De todos modos, el empresario consideró que “será difícil volver a tener los precios de US$ 5,50 por kilo de novillo, pero no tenemos dudas de que los valores se van a seguir tonificando en función de lo que sucede en el mercado internacional y las dificultades de la oferta a nivel interno”. 

Además, analizó que los corrales van a seguir jugando un papel importante. Consideró que, si bien se tuvo que adelantar el encierro de algunas recrías por el déficit de pasto, “se va a encerrar a un ritmo normal”. 

LA EMPRESA

Agromotora Flores cuenta con dos corrales de engorde que suman una capacidad instantánea de 6.000 cabezas. “Sobre fines de 2022 incorporamos un campo recriador en Durazno, por lo cual el envío de ganado a frigoríficos crecerá entre 10% y 15% en los próximos años”, comentó Martínez.

Indicó que en agricultura se mantiene la escala del negocio, que tiene un fuerte foco en el doble cultivo. Comentó que en invierno la siembra se divide en partes iguales entre cebada, trigo y colza, al tiempo que en verano “la soja ocupa casi 90% del área, el resto son gramíneas de verano”. Y señaló que la superficie de soja “le está empezando a ceder espacio al maíz de segunda”.  

Adelantó que en el futuro la empresa también incrementará el área de maíz de primera, “ya que están ejecutando un proyecto de riego con pivot, que en una primera instancia abarcará un área de 290 hectáreas. 

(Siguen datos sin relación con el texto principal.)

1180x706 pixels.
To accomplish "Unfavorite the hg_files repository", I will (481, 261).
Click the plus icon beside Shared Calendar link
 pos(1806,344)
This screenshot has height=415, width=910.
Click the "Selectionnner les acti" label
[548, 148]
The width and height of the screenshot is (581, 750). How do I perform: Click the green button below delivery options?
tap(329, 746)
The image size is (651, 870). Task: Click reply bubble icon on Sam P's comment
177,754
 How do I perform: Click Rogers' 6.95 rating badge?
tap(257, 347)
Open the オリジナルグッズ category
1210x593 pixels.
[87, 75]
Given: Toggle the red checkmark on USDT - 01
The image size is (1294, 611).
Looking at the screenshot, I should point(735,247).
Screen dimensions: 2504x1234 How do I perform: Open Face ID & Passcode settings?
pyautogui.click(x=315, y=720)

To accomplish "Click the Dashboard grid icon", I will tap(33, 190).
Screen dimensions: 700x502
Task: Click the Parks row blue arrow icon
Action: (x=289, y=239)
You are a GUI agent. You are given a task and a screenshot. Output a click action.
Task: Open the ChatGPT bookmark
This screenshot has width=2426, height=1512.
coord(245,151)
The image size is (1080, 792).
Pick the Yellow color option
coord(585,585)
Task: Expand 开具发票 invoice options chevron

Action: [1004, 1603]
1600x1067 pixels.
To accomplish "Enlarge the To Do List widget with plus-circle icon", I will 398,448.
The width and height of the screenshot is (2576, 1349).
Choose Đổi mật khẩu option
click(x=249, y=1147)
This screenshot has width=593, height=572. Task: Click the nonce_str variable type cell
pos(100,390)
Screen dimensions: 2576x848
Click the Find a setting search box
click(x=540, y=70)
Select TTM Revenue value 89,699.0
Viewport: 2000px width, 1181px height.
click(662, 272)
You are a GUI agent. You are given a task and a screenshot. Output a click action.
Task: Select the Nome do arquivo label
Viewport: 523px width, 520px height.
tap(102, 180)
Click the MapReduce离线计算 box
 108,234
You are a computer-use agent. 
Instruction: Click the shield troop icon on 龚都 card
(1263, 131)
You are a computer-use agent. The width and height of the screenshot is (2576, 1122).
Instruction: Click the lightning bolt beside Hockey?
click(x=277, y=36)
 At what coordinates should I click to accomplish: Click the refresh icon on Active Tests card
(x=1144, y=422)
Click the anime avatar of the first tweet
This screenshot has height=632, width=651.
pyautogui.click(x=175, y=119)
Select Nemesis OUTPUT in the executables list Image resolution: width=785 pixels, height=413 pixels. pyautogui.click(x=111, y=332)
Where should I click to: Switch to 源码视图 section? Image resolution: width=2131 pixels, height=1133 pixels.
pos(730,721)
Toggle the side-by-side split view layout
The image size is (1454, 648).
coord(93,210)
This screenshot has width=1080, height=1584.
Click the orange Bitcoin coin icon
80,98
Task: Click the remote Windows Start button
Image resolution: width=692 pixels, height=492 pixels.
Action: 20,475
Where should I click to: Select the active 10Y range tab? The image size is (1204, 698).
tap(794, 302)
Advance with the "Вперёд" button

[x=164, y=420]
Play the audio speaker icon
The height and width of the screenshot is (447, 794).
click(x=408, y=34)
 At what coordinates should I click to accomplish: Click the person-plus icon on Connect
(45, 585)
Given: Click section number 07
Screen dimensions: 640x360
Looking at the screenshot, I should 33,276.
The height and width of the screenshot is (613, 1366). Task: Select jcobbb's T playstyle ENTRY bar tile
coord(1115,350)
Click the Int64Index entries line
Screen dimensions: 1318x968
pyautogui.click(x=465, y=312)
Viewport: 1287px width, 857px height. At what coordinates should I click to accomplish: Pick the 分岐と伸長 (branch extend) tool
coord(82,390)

Destacó que el cultivo de maíz en esa zona del país “ha tenido una evolución muy favorable, por el avance genético –entre otras cosas–, brindándole una gran estabilidad y con buen desempeño, tanto en sistemas agrícolas como en los agrícola-ganaderos”.

Martínez también se refirió a la experiencia de Agromotora Flores en el sector lechero, asegurando que implica grandes desafíos, ya que es un rubro “mucho más intenso de lo que estamos acostumbrados”. La empresa ordeña 2.600 vacas tras la adquisición de una explotación en Florida, que contaba con escala y la infraestructura adecuada. 

Si bien resaltó que comenzaron “en un año muy complicado, ya que Florida ha sido una de las zonas más afectadas por la sequía, estamos entusiasmados y creemos en el proyecto”. Consideró que ese “es un sector que se complementa con las unidades de negocio de la empresa y que, a su vez, la potencia”.

LA REVOLUCIÓN DEL AGRO EN 15 AÑOS

Por último, Martínez analizó los cambios que registró el sector en los últimos 15 años, asegurando que han sido “vertiginosos”. El campo uruguayo “ha tenido una gran transformación. Es brutal lo que se ha avanzado en infraestructura, profesionalización, generación de nuevas empresas y unidades de negocios, con contratistas que se volvieron productores y con la llegada de argentinos que nos enseñaron mucho y luego dejaron su espacio al productor uruguayo”. 

“Hemos sido partícipes de una revolución en el agro uruguayo”, con una gran profesionalización en toda la cadena. “Somos un país chico, que no impacta en la cuenta global de la producción, pero tenemos un sistema que es digno de admirar cuando se mira desde afuera”, sentenció Martínez.